Friday, October 9, 2009

The RETURN OF 31 DAYS OF HORROR: #9 Creepshow

Well from Trick R’ Treat to the last decent anthology movie ever made. Creepshow is old school horror fun. While Trick R’ Treat was a decidedly modern take on the anthology horror film, and it’s antecedent the horror comic, only two of the sories where done in the classic “moral that ends up biting you in the ass” style. Creepshow is a hundred percent real thing.

Directed by the great George Romero, and written the great Stephen King,
(it also regrettably STARS King but we’ll get to that later). Creepshow tells five stories and one brief wraparound (which puts a SECOND great horror writer in the cast the brilliant Joe Hill. If you like horror and haven’t read Heart Shaped Box, 20th Century Ghosts, and Locke And Key your life is incomplete.)

The first and arguably the best part of Creepshow follows a very fucked up family’s annual Father’s Day reunion this time with an unexpected guest. It’s one of King’s patented upper class twit of the year competition where a bunch of boorish moneyed assholes get their just deserts. It’s got a great cast, including a rare appearance of Ed Harris with hair. Though there are some campy parts, such as Ed Harris’s super awesome disco dancing.

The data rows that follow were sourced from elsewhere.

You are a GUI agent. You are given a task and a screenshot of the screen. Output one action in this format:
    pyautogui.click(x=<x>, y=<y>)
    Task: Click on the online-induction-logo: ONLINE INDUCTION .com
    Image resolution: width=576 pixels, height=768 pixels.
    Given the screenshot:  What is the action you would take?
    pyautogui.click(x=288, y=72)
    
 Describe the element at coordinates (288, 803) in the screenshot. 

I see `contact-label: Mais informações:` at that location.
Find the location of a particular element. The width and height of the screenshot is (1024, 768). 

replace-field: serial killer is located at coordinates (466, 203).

He also possesses the worlds calmest, slowest reaction to having a giant tombstone pushed on him, waiting patiently at the bottom of an open grave for what seems like five minutes. But the great gore effects and dark sense of humor make it a classic.

The next is the controversial (loathed) The Lonesome Death of Jody Verrel. Which stars King as a Hillbilly who is turned into a giant living plant by a Meteor. It sounds silly, well because it is silly, but I still kind of like it. King’s acting is to put it kindly amateurish. To put it less kindly he seems to believe he’s starring the most gruesome Heehaw episode ever made. Scenes like the one where Verrell imagines selling the Meteor to the “Department of Meteors” at the local college is basically honky face. But the fact is for anyone whose read some of the horror comics that Creepshow is so fetishisticly paying tribute to, you know that this tone is actually pretty damn accurate. It’s awkward as hell, but it’s shockingly bleak ending turns the whole joke rancid. In it’s own way Verrell is kind of a extraordinary.

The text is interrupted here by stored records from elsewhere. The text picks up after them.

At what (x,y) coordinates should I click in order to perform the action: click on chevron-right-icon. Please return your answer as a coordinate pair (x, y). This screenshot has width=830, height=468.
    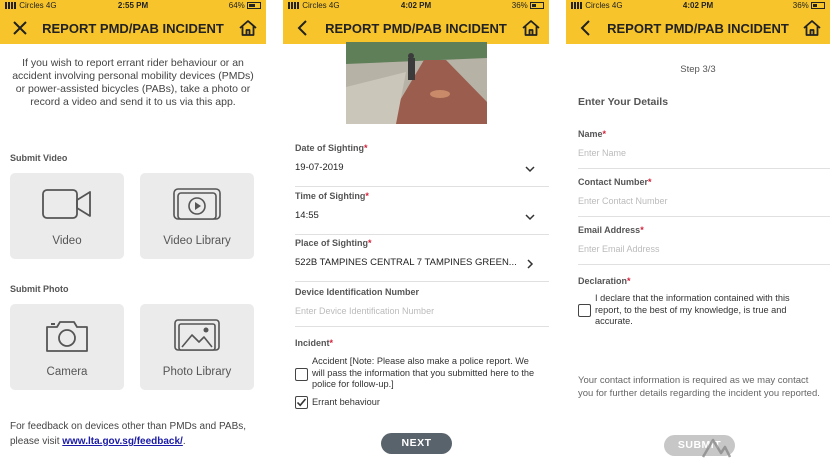
    Looking at the image, I should click on (530, 264).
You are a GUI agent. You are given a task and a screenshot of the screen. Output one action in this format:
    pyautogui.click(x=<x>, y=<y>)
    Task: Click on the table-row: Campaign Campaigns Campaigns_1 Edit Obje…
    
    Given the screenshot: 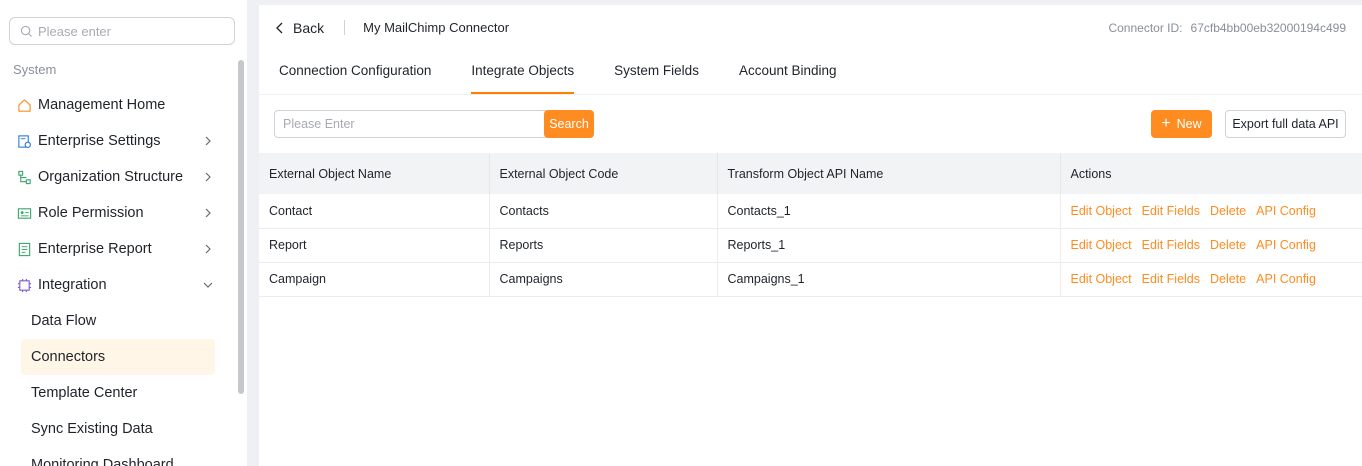 What is the action you would take?
    pyautogui.click(x=810, y=280)
    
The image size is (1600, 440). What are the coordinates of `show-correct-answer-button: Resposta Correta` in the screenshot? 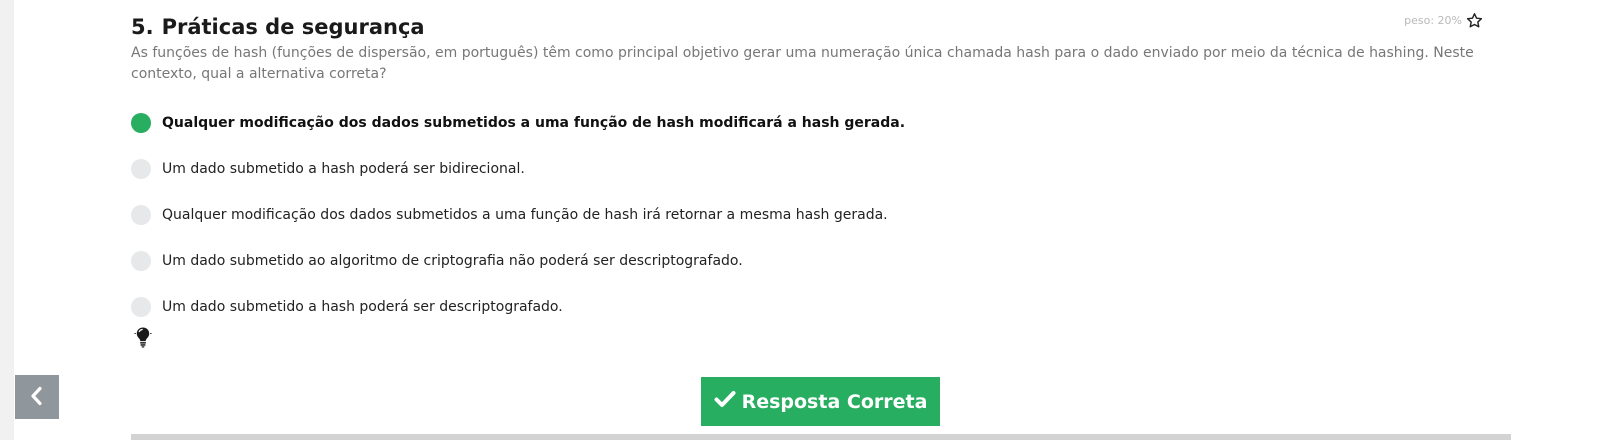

The third segment follows Ted Danson and Leslie Nielson in a fight to the death, it’s got some fun moments but has always been kind of the most vanilla episode to me. But then again it does feature Ted Danson and Leslie Nielson fighting to the death, so there is some intrinsic entertainment value there.

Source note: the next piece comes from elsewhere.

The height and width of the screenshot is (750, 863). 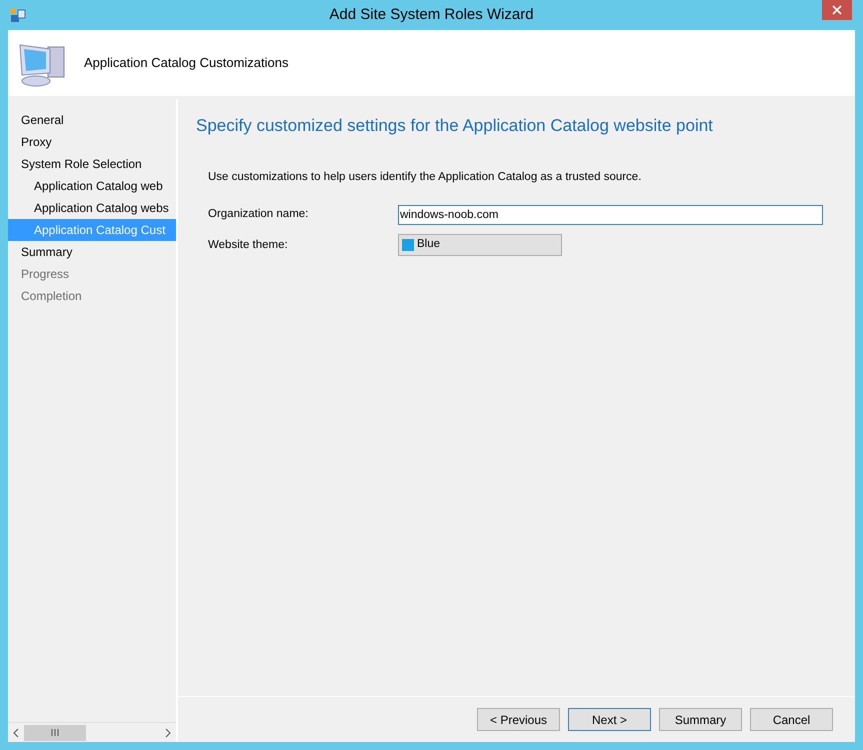 What do you see at coordinates (480, 245) in the screenshot?
I see `theme-dropdown: Blue` at bounding box center [480, 245].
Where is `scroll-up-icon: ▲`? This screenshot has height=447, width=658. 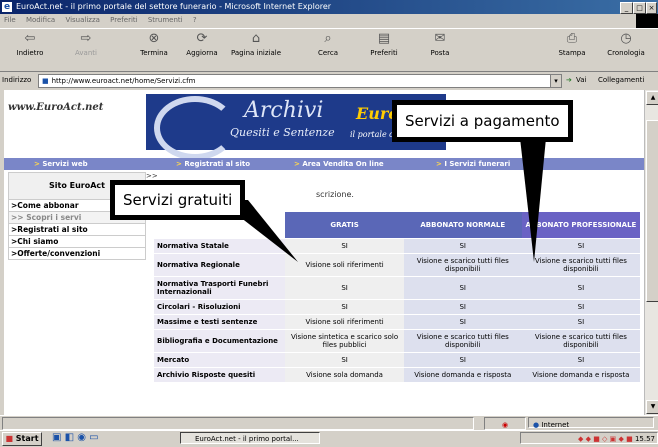 scroll-up-icon: ▲ is located at coordinates (652, 98).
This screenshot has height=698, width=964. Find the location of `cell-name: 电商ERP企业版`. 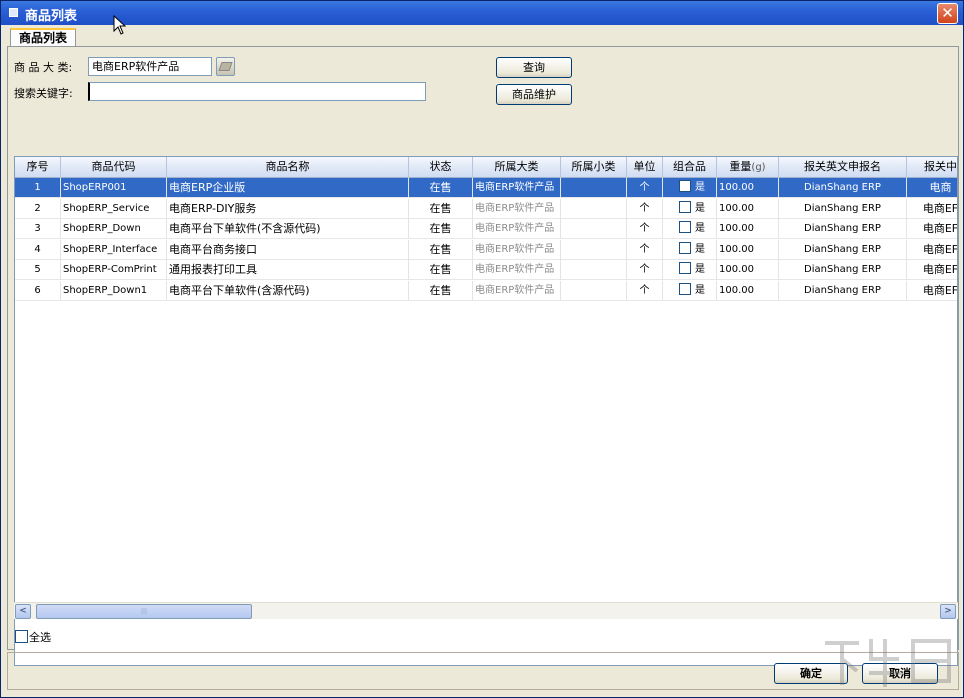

Things ramp up again with the next installment which stars The great (notice how often I’ve used that phrase in this review, there’s a reason) Adrienne Barbeau as the worst person in the entire world and Hal Holbrook as her henpecked husband. Things brighten up when Holbrook’s friend finds a monster in the college basement.

Things end on a surreal note with the story of a Howard Hughes’ type whose “germ proof” penthouse is infested with roaches, who are for some reason sick of this guy being a prick to everyone. Though this one is something of a fan favorite, I always found it a bit of a let down after the great preceding segement. A bizarre cameo from Billy Dee Williams livens things up a bit. But spending twenty minutes in an assholes’ apartment doesn’t really any more entertaining then spending twenty minutes in an actual assholes apartment. Even if he does get eaten by roaches at the end.

Creepshow’s a great showcase for Romero’s talents. Playing with the biggest cast and budget he ever had (until Land Of The Dead) he is clearly having a ball. A lot of this movie’s ahead of its time, for all the praise Ang Lee got for editing The Hulk like a comic book Romero beat him to it by twenty years and did a better job of it to boot.

While it modern horror fans might initially be turned off by Creepshow’s campy style, if they give It a chance this movie will grow on them. Delightfully retro, but bracing original, Creepshow is still a guaranteed good time.